Normal liegt die Grenze beim Zoll um 22,76 € und darüber würden 19 % Mehwertsteuer drauf kommen . Da die aber bis 10 € nichts verbuchen können geht das so durch .

Die meisten Sachen aus China die ich gekauft habe auch etwas über den betrag von 22,76 € lagen so im Briefkasten mit dem grünen Zollaufkleber drauf,Zollamtlich davon befreit .#6
Gruß
Dieter


----------



## Fr33 (20. Januar 2017)

*AW: Kastking Baitcast Rolle ?*



el.Lucio schrieb:


> Wie läuft das eigentlich mit Zoll und einfuhrsteuer. Kommt da noch was drauf auf den Rollenpreis oder kommen die so an?
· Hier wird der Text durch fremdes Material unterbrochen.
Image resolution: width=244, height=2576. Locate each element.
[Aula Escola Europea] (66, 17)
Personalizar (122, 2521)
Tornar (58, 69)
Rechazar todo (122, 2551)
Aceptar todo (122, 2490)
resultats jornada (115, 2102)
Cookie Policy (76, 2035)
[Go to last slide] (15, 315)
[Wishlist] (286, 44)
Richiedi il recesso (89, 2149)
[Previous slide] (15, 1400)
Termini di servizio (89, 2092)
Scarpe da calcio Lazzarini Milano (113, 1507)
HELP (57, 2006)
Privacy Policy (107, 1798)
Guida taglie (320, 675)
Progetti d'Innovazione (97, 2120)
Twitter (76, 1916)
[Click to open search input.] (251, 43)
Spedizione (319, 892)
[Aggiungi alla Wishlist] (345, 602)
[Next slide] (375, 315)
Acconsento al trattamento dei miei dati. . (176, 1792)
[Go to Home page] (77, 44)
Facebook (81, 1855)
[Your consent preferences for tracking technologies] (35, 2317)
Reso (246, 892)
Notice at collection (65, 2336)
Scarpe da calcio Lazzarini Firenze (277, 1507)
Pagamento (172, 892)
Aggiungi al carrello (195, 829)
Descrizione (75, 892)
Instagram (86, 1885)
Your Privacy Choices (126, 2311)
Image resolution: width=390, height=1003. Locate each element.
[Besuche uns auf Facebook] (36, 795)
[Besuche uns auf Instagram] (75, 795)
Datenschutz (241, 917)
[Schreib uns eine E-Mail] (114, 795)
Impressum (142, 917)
Zollwert ist IMMER Warenwert + Versandkosten (sofern die ausgewiesen sind). Über 22€ sind eig die 19% Einfuhrumstatzsteuer fällig. Ab 150€ sind dann neben der USt auch der jeweilige Zollsatz fällig....

 Und mit ganz viel "Glück" darf man seine Ware mit allen Unterlagen am Mann beim zuständigen Zoll abholen.


----------



## RAUBFISCHULTRA (20. Januar 2017)

*AW: Kastking Baitcast Rolle ?*

Ich hatte mir auch bereits nen Thermo Anzug für 60€ aus China bestellt und musste nichts nach zahlen. 
Im Moment bin ich am überlegen, welche KastKing ich mir kaufen möchte,da ich mich erstmal in das Angeln mit der BC einfinden möchte.


----------



## fxschmxxstxrp (20. Januar 2017)

*AW: Kastking Baitcast Rolle ?*



RAUBFISCHULTRA schrieb:


> Ich hatte mir auch bereits nen Thermo Anzug für 60€ aus China bestellt und musste nichts nach zahlen.
> Im Moment bin ich am überlegen, welche KastKing ich mir kaufen möchte,da ich mich erstmal in das Angeln mit der BC einfinden möchte.
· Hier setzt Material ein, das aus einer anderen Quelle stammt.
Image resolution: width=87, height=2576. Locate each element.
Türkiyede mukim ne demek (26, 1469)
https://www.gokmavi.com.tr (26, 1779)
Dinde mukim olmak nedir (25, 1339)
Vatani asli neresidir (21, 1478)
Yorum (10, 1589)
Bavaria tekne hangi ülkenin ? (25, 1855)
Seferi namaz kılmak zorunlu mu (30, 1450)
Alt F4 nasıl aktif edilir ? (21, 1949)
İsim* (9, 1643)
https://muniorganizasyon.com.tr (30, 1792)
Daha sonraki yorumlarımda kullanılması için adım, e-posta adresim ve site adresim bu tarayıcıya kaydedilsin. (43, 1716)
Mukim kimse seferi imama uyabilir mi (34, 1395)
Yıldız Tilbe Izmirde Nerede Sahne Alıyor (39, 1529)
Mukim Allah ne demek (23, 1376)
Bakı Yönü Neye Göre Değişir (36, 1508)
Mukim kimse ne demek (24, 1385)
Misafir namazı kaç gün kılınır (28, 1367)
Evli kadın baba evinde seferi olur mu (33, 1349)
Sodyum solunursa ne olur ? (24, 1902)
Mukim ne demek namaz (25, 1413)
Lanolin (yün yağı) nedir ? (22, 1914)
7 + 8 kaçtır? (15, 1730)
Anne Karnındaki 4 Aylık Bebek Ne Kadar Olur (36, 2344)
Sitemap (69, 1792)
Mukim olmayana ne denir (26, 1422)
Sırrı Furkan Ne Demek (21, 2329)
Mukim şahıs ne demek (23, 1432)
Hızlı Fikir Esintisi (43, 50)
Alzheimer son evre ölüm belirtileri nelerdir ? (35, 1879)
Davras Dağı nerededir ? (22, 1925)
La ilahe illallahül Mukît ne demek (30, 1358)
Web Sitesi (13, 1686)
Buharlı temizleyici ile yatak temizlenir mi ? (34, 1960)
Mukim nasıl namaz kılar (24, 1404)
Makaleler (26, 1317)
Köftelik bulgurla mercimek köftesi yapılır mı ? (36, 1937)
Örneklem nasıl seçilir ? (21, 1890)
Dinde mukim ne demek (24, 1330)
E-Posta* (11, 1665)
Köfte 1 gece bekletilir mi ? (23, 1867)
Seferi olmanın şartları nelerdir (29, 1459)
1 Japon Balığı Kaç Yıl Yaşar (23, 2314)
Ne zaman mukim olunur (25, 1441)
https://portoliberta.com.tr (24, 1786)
Also ich denke mal ich werde mir dann die Stealth ordern .
Dann halt bei Ebay für 40 Euro .
Das Kugellager ist im Kurbel Deckel nicht eingepresst bzw noch ein Lager darüber.Das finde ich schon mal super. 

Wenn Sie jetzt noch das alufarbene in schwarz machen würden ,dann sehe die noch geiler aus.
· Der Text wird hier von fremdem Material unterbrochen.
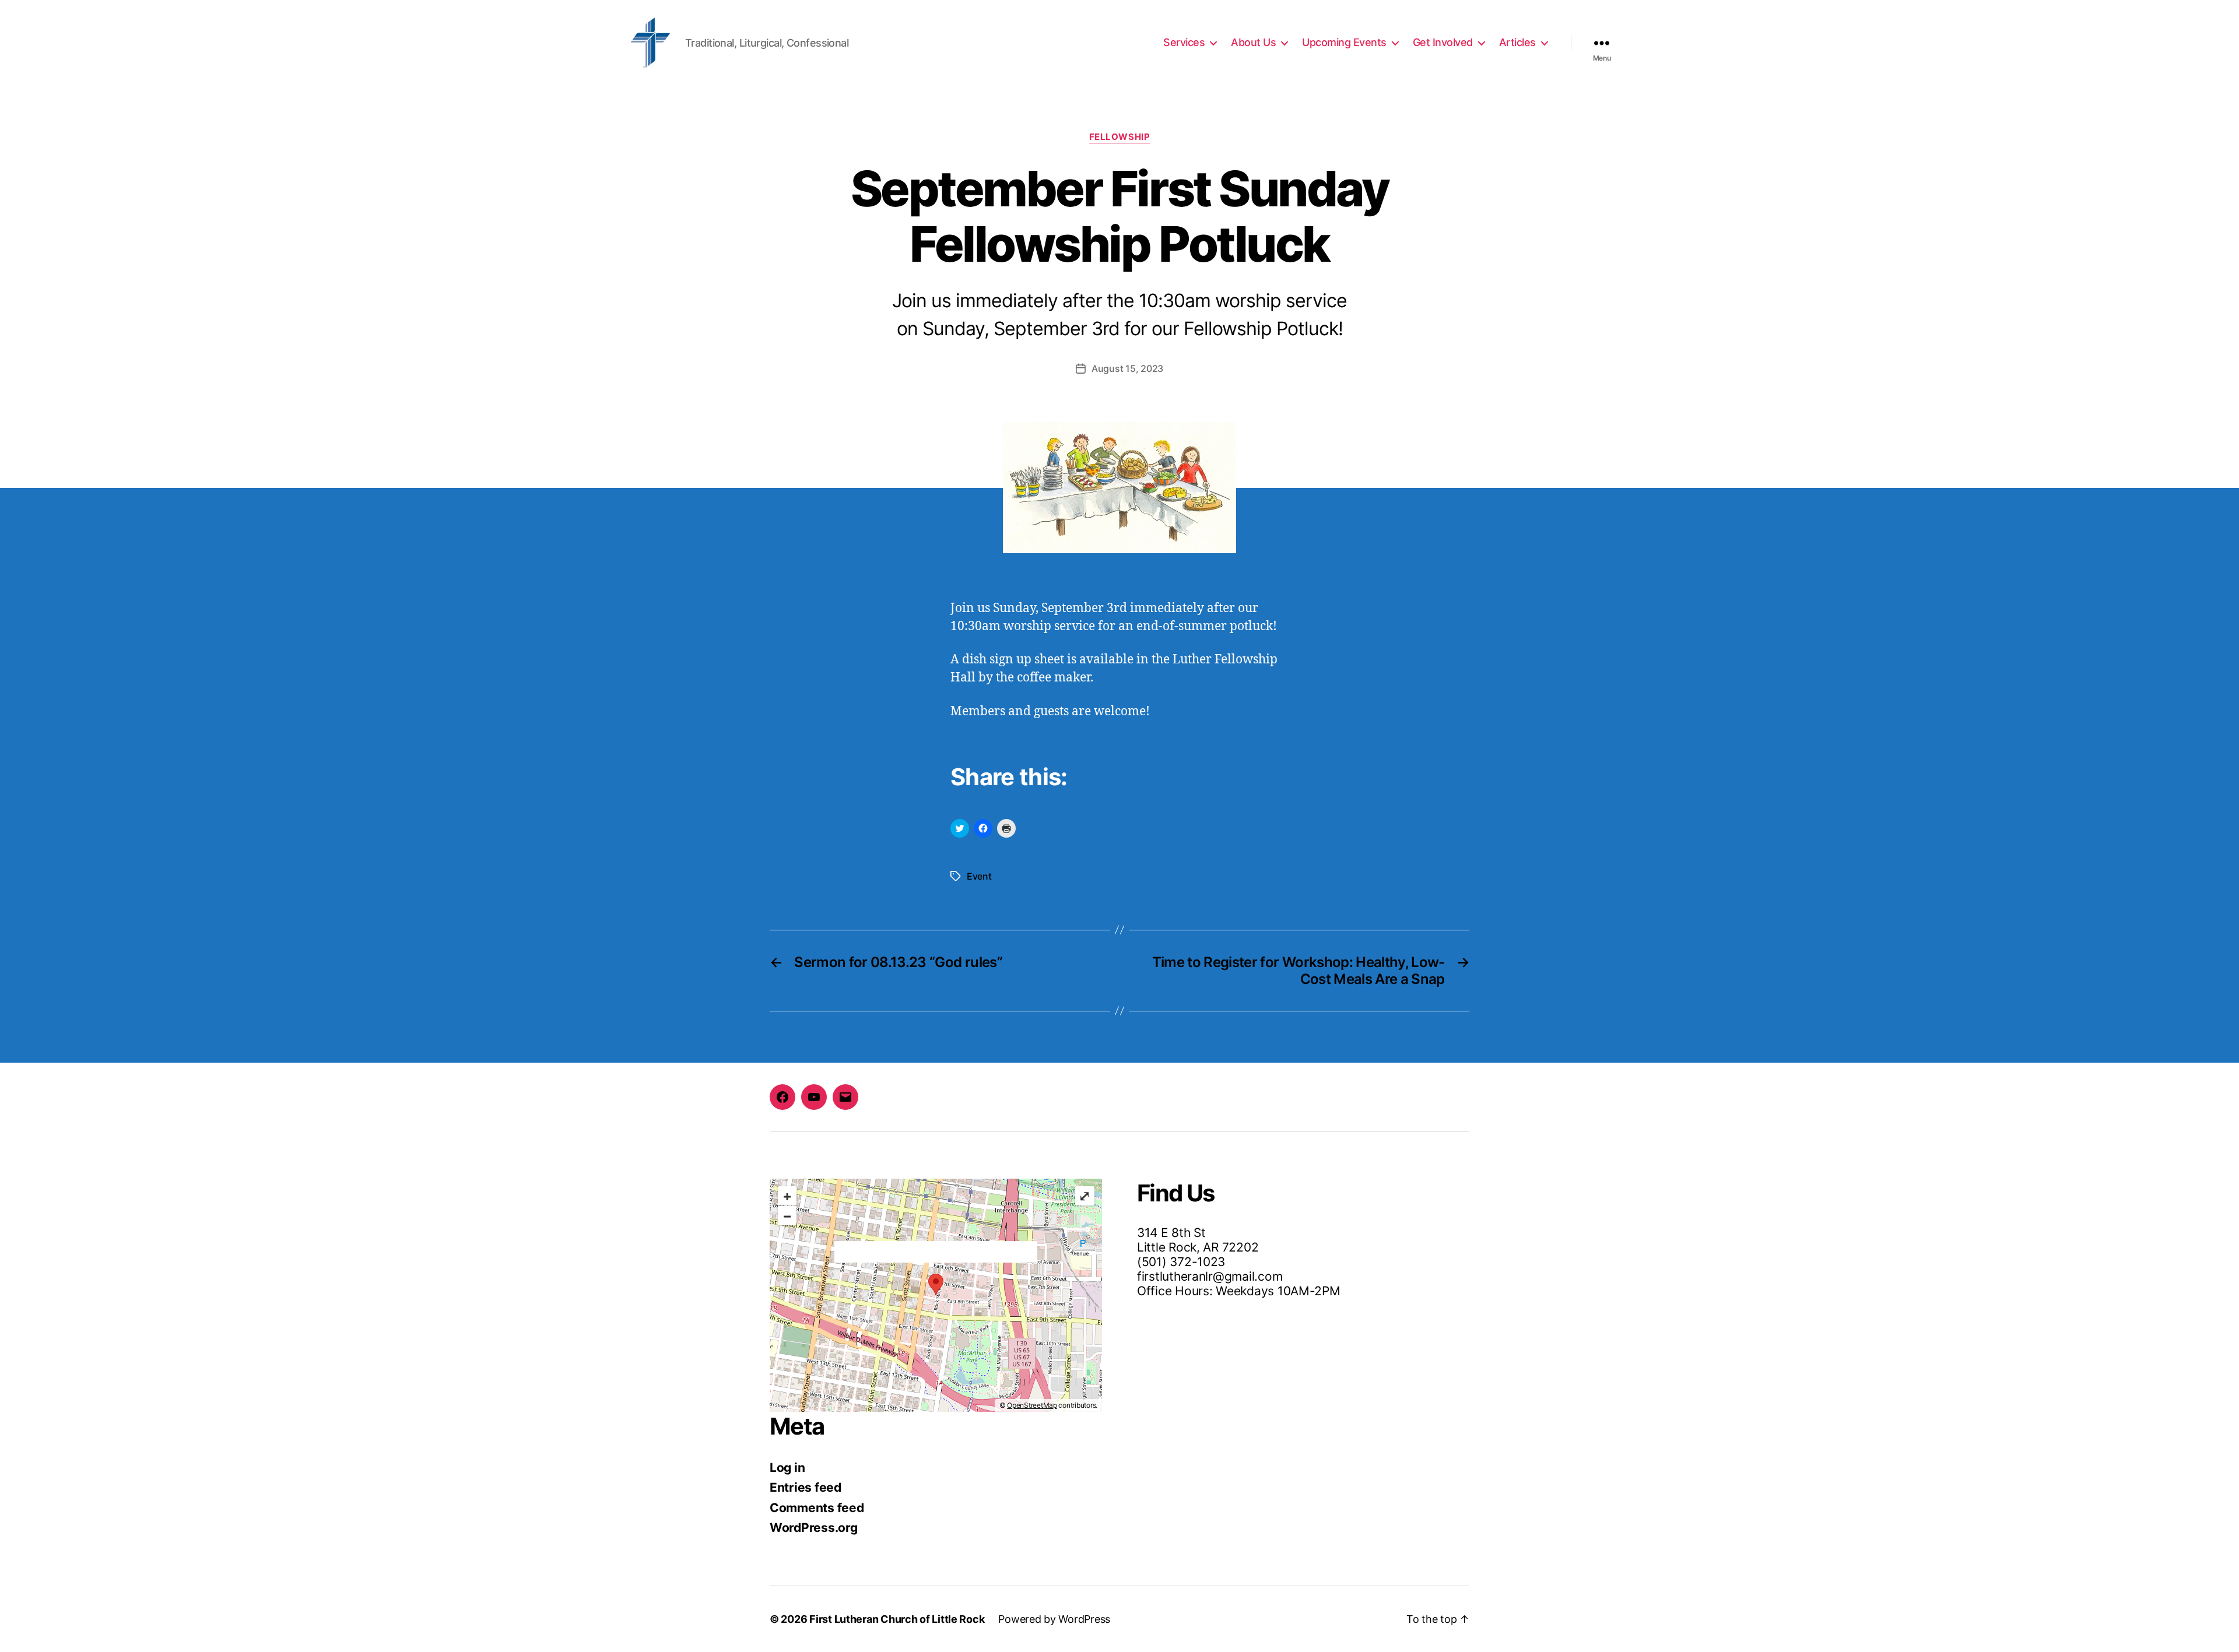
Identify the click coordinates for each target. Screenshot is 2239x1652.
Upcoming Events (1344, 42)
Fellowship (1119, 137)
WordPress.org (814, 1527)
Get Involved (1443, 42)
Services (1184, 42)
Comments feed (817, 1507)
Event (979, 876)
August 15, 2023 (1127, 368)
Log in (787, 1467)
Ich finde zwar andere Rollen auf dem deutschen Markt richtig gut nur die sind halt viel zu teuer.

Was ich noch schlimmer finde, in den Geschäften sind diese Baitcaster immer hinter verschlossener Vitrinen.So was schreckt ab .Anscheinend wollen die nichts verkaufen !


----------



## RAUBFISCHULTRA (20. Januar 2017)

*AW: Kastking Baitcast Rolle ?*

Bei eBay finde ich sie nur für über 50€ da werde ich mir sie über AE für 38€ bestellen und dann die 12 € für die KastKing Mega 8 noch investieren. 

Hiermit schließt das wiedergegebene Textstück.